Raw material
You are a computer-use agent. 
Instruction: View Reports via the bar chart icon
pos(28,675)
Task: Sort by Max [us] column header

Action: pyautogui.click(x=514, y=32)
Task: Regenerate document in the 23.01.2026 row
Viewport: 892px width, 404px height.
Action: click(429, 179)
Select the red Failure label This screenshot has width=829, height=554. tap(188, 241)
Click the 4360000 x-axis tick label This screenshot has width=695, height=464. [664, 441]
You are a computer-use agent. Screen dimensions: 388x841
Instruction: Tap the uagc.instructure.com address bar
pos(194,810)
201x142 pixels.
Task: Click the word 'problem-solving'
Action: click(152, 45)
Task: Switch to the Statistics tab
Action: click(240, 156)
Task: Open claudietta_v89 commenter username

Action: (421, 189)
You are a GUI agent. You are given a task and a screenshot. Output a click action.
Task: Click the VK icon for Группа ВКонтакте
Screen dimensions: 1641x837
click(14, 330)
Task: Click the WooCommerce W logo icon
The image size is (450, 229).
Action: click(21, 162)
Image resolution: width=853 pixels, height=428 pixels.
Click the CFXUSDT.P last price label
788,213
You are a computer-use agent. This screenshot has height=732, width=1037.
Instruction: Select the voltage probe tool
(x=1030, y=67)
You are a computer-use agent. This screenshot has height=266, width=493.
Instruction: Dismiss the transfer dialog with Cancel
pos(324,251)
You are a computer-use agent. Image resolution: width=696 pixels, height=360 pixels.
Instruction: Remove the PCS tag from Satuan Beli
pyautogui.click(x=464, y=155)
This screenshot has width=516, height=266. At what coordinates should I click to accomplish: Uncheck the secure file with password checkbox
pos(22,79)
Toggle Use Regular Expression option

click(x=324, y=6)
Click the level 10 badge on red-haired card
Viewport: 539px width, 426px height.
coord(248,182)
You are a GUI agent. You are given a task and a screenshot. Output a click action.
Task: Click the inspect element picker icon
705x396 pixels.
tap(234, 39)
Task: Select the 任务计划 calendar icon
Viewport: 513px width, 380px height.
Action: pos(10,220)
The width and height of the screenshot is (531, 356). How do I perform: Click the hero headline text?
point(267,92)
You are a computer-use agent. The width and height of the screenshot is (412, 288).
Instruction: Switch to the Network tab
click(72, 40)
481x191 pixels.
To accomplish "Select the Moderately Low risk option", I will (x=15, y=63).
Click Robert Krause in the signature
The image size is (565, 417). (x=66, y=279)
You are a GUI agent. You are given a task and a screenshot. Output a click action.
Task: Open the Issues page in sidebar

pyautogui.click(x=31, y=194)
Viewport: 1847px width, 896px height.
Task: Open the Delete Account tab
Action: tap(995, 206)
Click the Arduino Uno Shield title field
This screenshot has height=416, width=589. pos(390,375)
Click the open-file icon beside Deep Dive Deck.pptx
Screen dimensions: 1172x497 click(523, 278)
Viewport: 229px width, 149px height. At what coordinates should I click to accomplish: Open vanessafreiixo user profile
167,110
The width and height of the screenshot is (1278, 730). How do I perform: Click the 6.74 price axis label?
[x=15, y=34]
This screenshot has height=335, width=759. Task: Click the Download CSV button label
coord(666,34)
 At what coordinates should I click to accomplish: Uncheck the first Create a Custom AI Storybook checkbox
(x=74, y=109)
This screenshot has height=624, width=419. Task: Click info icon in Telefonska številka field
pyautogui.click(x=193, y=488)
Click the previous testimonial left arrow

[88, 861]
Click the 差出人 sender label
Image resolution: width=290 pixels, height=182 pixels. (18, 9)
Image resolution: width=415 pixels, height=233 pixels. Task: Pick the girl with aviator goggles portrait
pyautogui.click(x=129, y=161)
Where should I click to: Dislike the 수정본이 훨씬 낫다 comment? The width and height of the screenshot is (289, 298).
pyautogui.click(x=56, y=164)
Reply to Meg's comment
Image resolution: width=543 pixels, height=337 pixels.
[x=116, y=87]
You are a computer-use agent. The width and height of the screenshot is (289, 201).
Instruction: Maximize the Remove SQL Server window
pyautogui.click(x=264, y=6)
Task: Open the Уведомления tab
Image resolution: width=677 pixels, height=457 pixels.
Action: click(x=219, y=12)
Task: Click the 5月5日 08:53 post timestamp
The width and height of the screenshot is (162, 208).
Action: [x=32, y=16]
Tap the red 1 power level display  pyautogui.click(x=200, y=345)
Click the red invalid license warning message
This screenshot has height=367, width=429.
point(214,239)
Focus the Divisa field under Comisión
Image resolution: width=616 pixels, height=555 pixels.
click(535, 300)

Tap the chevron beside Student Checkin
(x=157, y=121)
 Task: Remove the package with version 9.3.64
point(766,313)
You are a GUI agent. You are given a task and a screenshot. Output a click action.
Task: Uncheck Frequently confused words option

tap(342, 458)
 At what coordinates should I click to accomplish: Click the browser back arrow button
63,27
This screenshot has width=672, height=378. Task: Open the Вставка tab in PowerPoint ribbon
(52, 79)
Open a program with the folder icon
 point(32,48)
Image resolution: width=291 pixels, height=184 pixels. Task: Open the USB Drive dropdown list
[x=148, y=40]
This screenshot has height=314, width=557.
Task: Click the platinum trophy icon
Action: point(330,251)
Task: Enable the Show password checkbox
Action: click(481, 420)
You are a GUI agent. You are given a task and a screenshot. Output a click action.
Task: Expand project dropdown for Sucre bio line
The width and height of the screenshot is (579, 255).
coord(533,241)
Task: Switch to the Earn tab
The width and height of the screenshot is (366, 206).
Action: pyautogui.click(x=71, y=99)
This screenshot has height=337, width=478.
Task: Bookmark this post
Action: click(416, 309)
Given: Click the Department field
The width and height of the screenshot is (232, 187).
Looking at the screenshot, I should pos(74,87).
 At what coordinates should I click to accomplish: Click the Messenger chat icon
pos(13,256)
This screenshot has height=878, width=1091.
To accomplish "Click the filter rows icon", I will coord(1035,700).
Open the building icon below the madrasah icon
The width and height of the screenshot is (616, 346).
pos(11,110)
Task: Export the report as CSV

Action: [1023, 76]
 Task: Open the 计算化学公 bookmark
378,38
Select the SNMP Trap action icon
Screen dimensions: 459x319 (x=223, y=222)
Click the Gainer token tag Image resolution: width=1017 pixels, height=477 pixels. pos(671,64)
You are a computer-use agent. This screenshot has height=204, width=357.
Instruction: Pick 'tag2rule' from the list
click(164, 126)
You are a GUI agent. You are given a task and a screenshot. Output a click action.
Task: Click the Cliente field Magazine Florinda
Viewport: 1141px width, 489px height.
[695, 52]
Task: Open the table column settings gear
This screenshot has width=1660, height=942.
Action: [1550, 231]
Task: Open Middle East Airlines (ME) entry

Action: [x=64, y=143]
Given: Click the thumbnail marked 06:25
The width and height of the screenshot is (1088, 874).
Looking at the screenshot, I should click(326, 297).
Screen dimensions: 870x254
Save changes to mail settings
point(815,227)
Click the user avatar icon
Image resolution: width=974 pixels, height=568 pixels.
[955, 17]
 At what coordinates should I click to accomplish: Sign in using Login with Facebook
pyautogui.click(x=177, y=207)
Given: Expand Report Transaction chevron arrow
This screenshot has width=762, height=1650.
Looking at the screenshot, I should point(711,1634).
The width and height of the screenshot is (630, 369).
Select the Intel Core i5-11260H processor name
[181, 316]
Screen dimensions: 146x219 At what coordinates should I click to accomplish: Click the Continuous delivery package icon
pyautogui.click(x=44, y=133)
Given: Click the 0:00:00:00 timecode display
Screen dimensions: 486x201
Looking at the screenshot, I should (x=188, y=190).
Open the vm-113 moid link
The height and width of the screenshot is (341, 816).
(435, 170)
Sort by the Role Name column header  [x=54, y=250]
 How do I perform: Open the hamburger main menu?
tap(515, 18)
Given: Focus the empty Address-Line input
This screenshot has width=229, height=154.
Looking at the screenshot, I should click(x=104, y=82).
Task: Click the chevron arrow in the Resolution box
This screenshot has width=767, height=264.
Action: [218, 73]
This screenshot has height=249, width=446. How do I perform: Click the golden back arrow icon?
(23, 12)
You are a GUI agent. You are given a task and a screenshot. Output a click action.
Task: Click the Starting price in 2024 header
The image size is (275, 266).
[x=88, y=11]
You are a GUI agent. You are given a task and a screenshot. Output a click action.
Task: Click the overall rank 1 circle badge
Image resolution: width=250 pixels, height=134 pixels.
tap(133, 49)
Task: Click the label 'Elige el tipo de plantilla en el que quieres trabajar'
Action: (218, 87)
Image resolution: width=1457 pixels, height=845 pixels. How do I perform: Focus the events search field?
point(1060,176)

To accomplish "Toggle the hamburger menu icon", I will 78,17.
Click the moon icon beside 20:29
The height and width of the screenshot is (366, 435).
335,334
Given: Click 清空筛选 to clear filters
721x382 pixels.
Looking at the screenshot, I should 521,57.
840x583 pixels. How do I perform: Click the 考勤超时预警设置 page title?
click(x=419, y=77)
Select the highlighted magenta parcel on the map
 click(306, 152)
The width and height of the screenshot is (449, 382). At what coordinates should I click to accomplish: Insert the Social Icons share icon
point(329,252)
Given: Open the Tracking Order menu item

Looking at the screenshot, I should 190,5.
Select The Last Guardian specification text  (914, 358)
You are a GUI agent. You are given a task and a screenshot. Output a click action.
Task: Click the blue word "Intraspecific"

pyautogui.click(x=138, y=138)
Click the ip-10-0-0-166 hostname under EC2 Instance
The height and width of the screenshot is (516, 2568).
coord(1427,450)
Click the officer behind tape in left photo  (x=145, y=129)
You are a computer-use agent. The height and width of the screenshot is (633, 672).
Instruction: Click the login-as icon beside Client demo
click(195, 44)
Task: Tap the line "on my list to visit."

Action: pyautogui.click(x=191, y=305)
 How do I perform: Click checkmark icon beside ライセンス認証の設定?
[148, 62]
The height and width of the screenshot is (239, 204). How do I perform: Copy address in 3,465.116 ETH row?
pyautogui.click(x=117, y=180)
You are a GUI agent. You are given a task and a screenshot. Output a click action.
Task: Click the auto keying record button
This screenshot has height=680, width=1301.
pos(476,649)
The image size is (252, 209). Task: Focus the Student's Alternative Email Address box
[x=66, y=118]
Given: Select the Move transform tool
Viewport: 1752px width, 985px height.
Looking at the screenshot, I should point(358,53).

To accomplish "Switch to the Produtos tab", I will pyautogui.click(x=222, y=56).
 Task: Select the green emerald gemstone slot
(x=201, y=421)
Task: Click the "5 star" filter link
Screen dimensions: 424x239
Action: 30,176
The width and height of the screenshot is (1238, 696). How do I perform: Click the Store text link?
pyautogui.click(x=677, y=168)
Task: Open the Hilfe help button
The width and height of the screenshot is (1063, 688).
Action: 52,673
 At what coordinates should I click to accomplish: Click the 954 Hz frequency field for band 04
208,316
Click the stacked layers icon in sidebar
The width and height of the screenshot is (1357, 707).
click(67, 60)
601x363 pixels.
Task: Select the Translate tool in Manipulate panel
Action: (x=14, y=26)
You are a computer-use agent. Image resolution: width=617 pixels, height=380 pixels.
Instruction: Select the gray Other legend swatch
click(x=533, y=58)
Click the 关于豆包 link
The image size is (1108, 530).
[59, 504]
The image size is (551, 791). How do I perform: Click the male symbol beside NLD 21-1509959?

- [Work to complete]
Copy out the material above word for word, starting at the line that contains "How do I perform: Click checkmark" and running through the end of the material.

- [Response to this task]
 How do I perform: Click checkmark icon beside ライセンス認証の設定?
[148, 62]
The height and width of the screenshot is (239, 204). How do I perform: Copy address in 3,465.116 ETH row?
pyautogui.click(x=117, y=180)
You are a GUI agent. You are given a task and a screenshot. Output a click action.
Task: Click the auto keying record button
This screenshot has height=680, width=1301.
pos(476,649)
The image size is (252, 209). Task: Focus the Student's Alternative Email Address box
[x=66, y=118]
Given: Select the Move transform tool
Viewport: 1752px width, 985px height.
Looking at the screenshot, I should point(358,53).

To accomplish "Switch to the Produtos tab", I will pyautogui.click(x=222, y=56).
 Task: Select the green emerald gemstone slot
(x=201, y=421)
Task: Click the "5 star" filter link
Screen dimensions: 424x239
Action: 30,176
The width and height of the screenshot is (1238, 696). How do I perform: Click the Store text link?
pyautogui.click(x=677, y=168)
Task: Open the Hilfe help button
The width and height of the screenshot is (1063, 688).
Action: 52,673
 At what coordinates should I click to accomplish: Click the 954 Hz frequency field for band 04
208,316
Click the stacked layers icon in sidebar
The width and height of the screenshot is (1357, 707).
click(67, 60)
601x363 pixels.
Task: Select the Translate tool in Manipulate panel
Action: (x=14, y=26)
You are a computer-use agent. Image resolution: width=617 pixels, height=380 pixels.
Instruction: Select the gray Other legend swatch
click(x=533, y=58)
Click the 关于豆包 link
The image size is (1108, 530).
[59, 504]
The image size is (551, 791). How do I perform: Click the male symbol beside NLD 21-1509959?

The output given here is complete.